__What the task asks__:
Apart from the pictures, every entry below should be repeated exactly.

[Task input — start]

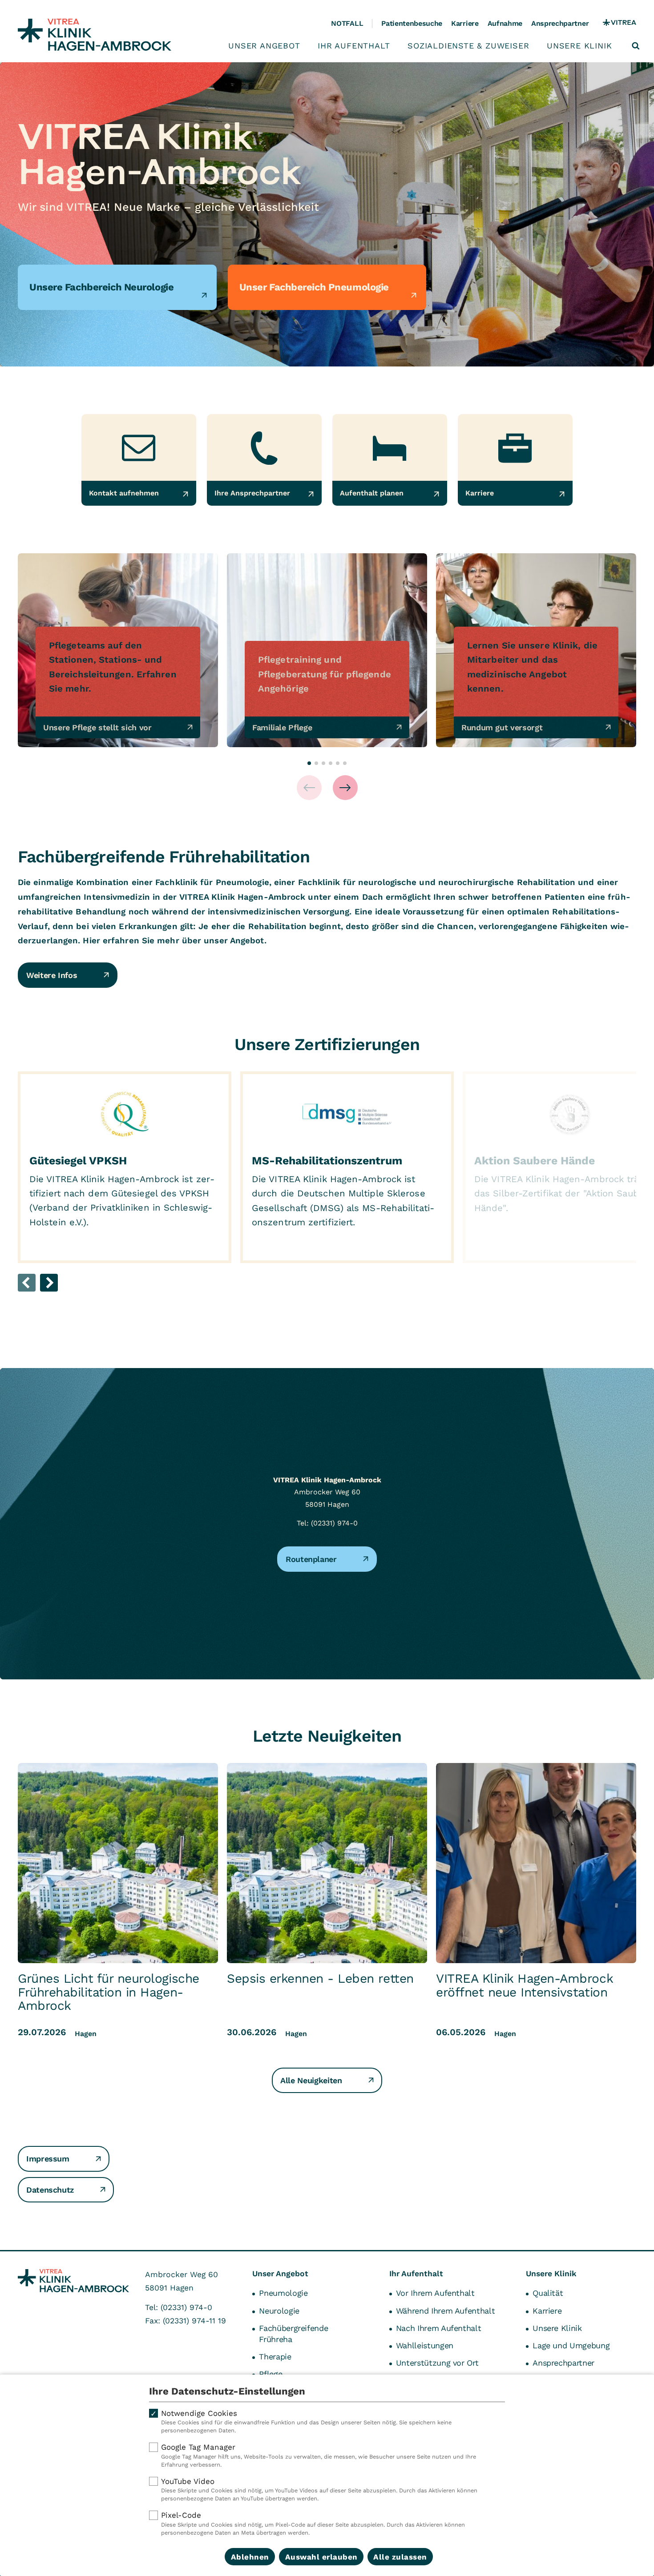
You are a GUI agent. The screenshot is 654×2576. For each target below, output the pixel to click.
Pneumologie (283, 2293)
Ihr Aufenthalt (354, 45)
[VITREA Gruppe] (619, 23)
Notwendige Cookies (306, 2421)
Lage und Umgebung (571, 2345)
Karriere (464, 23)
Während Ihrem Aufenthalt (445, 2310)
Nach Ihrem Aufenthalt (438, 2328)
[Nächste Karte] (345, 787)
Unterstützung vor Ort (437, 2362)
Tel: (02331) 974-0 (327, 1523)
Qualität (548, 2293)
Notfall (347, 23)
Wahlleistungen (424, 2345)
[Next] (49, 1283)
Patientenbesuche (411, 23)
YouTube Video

[Task input — finish]

__Your solution__:
You are a GUI agent. The screenshot is 654×2576. For each target below, output the pixel to click.
Pneumologie (283, 2293)
Ihr Aufenthalt (354, 45)
[VITREA Gruppe] (619, 23)
Notwendige Cookies (306, 2421)
Lage und Umgebung (571, 2345)
Karriere (464, 23)
Während Ihrem Aufenthalt (445, 2310)
Nach Ihrem Aufenthalt (438, 2328)
[Nächste Karte] (345, 787)
Unterstützung vor Ort (437, 2362)
Tel: (02331) 974-0 (327, 1523)
Qualität (548, 2293)
Notfall (347, 23)
Wahlleistungen (424, 2345)
[Next] (49, 1283)
Patientenbesuche (411, 23)
YouTube Video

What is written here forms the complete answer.